Ich ging also mit meinem spießigen Blumenstrauß los. Bei sowas fühle ich mir immer ziemlich blöde, bei allem, was „man halt so macht“, sei es nun die Hand geben, mich vorstellen und meinen Namen nennen oder eben Blumen übergeben. Keine Ahnung, woran das liegt. Zum Glück kommt meine Tochter uns entgegen und ich drücke ihr die Blumen zwecks Weitergabe in die Hand. Ich bin froh, dass das Essen noch nicht fertig ist, die angebotene Zigarette lehne ich ab. „Hab gerade aus gemacht.“ Das wirkt nicht unhöflich. Die ersten Minuten sind immer die schlimmsten.

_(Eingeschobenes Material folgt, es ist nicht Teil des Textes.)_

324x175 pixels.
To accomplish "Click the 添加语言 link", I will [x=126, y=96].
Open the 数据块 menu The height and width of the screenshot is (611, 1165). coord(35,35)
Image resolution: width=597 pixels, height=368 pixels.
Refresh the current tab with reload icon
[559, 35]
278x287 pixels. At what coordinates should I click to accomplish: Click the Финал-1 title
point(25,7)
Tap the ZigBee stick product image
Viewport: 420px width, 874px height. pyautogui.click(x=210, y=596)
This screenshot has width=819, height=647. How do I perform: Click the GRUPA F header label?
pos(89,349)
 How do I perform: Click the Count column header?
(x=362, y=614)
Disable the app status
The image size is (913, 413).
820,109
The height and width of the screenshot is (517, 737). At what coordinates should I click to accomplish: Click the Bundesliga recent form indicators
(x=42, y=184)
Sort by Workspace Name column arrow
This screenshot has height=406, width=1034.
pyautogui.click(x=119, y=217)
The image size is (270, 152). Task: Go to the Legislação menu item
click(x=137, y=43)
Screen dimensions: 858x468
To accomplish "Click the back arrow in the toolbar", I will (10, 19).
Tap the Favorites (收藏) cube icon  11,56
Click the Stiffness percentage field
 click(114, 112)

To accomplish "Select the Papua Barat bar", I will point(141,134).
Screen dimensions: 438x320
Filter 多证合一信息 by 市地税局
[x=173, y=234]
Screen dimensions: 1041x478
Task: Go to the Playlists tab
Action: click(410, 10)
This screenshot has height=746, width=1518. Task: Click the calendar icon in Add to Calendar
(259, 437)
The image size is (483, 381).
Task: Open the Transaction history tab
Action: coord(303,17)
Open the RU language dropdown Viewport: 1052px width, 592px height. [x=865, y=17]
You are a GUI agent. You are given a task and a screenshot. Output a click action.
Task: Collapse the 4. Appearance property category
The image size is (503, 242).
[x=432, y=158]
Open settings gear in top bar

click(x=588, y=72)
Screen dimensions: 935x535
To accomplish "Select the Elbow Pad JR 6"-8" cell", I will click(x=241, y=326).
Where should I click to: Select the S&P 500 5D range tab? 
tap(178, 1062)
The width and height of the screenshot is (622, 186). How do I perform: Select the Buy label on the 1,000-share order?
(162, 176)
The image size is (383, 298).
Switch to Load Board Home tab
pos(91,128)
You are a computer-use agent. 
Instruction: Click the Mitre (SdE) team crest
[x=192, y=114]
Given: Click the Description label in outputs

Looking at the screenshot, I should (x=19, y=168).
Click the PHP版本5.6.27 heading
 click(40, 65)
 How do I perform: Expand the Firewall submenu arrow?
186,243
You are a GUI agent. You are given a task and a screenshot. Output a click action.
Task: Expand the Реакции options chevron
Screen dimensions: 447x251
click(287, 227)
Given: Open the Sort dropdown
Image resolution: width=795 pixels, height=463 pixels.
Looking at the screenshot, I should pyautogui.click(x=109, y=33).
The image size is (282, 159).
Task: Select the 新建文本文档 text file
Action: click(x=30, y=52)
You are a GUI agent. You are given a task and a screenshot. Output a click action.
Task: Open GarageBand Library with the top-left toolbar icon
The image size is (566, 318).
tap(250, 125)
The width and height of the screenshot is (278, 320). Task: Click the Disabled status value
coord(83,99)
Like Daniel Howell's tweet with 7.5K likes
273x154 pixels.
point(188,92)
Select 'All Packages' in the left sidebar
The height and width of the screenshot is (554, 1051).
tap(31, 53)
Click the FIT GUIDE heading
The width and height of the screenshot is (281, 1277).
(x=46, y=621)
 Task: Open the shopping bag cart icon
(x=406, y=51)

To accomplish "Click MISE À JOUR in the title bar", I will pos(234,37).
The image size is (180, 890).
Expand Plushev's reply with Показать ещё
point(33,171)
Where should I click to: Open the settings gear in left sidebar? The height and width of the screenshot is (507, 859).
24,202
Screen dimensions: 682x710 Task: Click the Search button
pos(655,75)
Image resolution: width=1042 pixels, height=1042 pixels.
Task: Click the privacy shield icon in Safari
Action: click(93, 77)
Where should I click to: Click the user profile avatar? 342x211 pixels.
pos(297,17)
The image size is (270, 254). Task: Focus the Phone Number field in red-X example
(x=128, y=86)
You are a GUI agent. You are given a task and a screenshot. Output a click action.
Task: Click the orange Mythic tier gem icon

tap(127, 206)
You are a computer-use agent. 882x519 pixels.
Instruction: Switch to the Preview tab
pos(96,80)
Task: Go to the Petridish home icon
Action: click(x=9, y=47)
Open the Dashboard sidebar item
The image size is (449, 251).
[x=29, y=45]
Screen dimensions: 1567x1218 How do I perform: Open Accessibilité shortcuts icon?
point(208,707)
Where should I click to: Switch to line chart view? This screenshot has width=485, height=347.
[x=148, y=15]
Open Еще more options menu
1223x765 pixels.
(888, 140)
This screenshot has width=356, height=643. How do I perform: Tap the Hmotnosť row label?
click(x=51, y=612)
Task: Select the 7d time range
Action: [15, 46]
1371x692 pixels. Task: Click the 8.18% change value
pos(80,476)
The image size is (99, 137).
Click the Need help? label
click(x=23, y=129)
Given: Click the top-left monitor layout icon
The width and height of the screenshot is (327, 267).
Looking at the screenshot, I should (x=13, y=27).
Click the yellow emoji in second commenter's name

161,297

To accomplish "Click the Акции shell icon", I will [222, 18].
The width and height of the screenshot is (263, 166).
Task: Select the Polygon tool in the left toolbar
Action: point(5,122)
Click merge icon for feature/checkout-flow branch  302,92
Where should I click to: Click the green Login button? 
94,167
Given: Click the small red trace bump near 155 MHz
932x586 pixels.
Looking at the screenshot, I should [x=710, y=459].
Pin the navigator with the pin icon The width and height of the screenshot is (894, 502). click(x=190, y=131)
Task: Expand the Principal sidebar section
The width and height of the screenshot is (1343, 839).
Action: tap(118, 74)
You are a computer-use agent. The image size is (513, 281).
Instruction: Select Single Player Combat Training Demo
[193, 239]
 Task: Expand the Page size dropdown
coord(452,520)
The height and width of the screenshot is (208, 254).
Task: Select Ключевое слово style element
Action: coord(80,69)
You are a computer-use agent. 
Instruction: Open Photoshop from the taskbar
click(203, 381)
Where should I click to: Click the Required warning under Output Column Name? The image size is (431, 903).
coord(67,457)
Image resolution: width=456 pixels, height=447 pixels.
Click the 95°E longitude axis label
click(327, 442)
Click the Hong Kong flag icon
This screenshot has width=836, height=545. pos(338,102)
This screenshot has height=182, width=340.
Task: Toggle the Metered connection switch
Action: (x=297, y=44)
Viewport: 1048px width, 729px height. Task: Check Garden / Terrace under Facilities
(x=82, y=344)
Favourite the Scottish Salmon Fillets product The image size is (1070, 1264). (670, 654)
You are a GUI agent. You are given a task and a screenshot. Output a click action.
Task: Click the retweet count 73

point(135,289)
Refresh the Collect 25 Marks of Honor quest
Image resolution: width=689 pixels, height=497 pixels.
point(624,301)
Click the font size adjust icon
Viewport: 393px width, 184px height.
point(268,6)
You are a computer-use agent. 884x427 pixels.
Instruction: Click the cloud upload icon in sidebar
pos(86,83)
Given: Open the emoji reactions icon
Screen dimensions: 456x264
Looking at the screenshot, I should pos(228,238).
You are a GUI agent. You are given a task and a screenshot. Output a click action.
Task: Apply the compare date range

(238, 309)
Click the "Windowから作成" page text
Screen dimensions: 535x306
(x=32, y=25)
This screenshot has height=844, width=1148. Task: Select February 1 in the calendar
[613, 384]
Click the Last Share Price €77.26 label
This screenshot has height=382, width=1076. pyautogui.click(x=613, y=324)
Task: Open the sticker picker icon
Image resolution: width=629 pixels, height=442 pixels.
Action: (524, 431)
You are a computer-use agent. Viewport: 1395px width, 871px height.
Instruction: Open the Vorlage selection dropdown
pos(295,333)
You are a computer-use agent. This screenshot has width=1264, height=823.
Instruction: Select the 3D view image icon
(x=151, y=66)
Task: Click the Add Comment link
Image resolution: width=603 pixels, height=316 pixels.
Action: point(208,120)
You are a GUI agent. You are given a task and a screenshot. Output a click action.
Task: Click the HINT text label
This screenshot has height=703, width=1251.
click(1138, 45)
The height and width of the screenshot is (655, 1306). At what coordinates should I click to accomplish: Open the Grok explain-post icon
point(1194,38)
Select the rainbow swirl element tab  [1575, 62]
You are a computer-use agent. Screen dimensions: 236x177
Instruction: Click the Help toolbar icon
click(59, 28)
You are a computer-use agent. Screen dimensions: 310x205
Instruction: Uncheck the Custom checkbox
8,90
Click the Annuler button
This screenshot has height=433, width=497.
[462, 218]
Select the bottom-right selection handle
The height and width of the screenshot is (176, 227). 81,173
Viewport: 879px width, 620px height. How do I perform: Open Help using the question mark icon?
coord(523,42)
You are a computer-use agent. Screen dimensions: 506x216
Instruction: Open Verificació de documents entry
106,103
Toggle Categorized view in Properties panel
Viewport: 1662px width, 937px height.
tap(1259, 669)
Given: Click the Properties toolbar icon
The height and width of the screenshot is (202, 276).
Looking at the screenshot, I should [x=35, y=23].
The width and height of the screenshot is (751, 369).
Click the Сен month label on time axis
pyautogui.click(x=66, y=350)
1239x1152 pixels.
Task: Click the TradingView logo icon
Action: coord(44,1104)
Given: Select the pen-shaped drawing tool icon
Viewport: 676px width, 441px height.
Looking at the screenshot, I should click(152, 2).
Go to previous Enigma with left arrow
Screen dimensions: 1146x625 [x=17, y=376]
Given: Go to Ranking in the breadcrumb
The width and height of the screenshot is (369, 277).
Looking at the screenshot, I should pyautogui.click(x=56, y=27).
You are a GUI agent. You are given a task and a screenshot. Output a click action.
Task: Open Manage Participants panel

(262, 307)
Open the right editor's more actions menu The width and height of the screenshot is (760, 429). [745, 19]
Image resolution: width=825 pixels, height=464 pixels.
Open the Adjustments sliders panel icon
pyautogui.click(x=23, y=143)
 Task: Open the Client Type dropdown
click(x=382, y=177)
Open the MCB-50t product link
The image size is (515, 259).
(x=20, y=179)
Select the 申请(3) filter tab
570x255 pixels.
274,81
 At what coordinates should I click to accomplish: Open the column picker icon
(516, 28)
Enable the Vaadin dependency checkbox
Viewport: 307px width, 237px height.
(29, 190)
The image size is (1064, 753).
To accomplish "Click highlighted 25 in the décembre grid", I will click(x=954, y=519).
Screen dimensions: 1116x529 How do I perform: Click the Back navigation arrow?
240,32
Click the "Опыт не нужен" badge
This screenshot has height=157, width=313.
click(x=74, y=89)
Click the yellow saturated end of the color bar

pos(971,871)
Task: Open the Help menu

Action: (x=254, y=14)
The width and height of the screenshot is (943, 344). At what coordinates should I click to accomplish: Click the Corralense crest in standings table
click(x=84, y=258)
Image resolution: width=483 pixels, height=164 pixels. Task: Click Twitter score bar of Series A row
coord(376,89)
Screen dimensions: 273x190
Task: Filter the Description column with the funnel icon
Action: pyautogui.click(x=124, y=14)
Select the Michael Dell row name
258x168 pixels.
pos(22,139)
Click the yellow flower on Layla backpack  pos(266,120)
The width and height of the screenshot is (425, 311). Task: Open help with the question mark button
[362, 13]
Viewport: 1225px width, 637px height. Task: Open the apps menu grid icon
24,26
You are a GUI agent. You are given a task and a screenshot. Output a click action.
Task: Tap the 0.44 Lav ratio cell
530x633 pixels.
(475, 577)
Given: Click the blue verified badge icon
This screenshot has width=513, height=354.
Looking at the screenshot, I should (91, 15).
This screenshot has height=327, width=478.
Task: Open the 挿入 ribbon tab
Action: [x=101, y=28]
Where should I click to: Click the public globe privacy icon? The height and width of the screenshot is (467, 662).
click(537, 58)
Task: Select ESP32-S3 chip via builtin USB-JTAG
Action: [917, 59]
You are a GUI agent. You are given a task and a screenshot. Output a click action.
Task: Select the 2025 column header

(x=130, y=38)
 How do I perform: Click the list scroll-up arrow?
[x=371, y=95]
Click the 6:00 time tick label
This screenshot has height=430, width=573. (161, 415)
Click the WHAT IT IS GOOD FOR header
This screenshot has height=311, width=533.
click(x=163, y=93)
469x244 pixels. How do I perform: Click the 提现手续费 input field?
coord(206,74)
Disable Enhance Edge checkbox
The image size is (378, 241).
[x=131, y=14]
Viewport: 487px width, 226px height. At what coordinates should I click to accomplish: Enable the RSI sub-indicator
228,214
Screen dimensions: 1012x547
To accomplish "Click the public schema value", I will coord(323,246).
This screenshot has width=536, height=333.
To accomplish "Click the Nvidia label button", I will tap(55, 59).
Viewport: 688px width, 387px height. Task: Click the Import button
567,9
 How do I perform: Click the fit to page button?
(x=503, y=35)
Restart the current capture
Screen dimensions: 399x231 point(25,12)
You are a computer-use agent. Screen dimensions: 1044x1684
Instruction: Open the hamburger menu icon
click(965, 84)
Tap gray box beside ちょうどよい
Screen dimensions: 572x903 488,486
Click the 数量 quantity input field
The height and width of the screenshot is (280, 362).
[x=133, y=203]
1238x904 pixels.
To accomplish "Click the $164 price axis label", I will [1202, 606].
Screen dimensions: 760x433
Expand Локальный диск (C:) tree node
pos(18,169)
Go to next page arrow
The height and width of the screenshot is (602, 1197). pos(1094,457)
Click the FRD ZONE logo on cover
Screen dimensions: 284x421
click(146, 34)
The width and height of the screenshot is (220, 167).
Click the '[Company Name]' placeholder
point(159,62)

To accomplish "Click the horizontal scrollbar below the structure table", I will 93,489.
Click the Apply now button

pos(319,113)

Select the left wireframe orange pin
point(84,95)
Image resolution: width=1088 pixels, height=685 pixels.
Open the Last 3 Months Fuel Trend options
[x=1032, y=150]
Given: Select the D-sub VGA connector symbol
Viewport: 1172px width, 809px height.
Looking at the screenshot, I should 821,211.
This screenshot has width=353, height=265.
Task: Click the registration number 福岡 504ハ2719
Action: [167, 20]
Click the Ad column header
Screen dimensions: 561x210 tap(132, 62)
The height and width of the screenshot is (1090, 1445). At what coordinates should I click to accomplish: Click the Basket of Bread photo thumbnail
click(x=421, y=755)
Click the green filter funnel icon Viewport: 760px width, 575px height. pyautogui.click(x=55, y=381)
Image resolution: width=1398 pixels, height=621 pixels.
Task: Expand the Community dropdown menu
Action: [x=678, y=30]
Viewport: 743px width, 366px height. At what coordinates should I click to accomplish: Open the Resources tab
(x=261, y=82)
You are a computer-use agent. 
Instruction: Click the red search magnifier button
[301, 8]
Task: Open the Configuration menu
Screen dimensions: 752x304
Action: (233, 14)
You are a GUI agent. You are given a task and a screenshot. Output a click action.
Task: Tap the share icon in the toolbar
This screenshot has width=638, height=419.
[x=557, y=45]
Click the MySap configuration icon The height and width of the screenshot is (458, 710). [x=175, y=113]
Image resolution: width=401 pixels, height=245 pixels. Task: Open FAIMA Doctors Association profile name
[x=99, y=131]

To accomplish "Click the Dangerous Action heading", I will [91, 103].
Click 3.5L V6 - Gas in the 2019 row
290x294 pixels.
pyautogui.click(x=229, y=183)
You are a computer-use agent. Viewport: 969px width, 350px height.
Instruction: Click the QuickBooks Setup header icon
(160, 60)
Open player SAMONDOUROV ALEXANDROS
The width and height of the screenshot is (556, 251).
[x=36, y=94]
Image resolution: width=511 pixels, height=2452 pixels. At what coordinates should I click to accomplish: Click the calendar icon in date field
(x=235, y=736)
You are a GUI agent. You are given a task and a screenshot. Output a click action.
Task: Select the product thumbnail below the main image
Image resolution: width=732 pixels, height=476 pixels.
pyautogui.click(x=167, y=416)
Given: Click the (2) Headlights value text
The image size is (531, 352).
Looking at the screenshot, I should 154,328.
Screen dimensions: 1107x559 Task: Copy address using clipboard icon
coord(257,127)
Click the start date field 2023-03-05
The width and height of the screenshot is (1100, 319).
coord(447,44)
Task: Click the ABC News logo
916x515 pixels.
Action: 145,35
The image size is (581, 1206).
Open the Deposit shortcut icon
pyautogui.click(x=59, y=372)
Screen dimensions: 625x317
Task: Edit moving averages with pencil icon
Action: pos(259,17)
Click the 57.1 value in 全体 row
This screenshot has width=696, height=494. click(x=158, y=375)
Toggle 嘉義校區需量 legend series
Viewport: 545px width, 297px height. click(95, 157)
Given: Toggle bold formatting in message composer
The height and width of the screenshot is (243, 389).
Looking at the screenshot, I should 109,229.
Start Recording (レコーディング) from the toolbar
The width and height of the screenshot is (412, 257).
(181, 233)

Meine zwei unheilbaren Krankheiten gesellen sich zu mir: Lampenfiber und der Tremor. Natürlich sind sie nicht halb so dramatisch wie das jetzt vielleicht tönt, aber gerade kombiniert können sie einem schon das Leben zur Hölle machen. Einmal bekam ich bei der Bank kein Geld, weil meine Unterschrift vor lauter Zittern nicht wie meine Unterschrift aussah; meine Ausbilder wollte mir damals ein Drogenproblem einreden (eine andere Ursache können zitternde Hände und Schatten unter den Augen schließlich nicht haben) und mich zur Therapie schicken; natürlich bin ich auch Alkoholiker, weil der Tremor durch Alkohol stark eingedämmt wird; in Cafés habe ich schon so manches Getränk unberührt stehen gelassen, beim Essen den Teller trotz Hunger nur halb leer gegessen, weil ich weder Tasse noch Besteck katastrophenfrei zum Mund hätte führen können; ich könnte die Liste noch ewig fortführen. Das alles ist zwar kein Grund sich umzubringen, macht das Weiterleben aber auch nicht gerade leichter. Seit September nehme ich Medikamente gegen den Tremor, aber damit lässt sich auch nur eine Besserung erzielen; ganz ruhig bekommt man die Hände nie. Im Großen und Ganzen bin ich mit dem Ergebnis jedoch zufrieden. ´

Aber zurück zum Grillen: Nach einer Weile merke ich, dass das Lampenfieber nachlässt und dann werden auch die Hände ruhiger. Es ist recht angenehm, unsere Gastgeber sind keine Laberbacken, die einen pausenlos zuquasseln und recht sympathisch. Und gegrilltes Fleisch schmeckt sowieso gut. Aber eine Sache hat mir dann doch die Petersilie verhagelt:

Wie nebensächlich schießt mir durch den Kopf, dass es das erste Mal seit dem Feuer ist, dass ich im Garten sitze und grille. Und dann schweifen die Gedanken ab, die Stimmung ist im Arsch und da auch noch nicht wieder raus gekommen. Irgendwie scheint mein ganzes Leben seit nun schon fast drei Jahren zweigeteilt in vor und nach dem 6. August 2000. Was soll das? Ich will keinen Tag X, um den sich nur noch alles zu drehen scheint. Aber es lässt sich auch nicht so wirklich vermeiden. Später als wir in der Wohnung saßen, kam das Gespräch auf Spielkonsolen bzw. Spiele. Ich hatte einen Nintendo 64 und eine Playstation, aber seit dem Tag X kein Control-Pad mehr angerührt. Man redet über Haustiere, unser Kaninchen ist bei dem Feuer ums Leben gekommen. Habt ihr einen Video-Recorder? Seit dem Brand nicht mehr. Man könnte ja mal schwimmen gehen. Ich muss mir erst einen neuen Badeanzug kaufen. Auch diese Liste könnte ich noch erweitern; und von den Dingen, die sich seither noch verändert haben, will ich gar nicht erst anfangen. Ich will keinen Tag X, ich will Normalität. In meinem Kopf.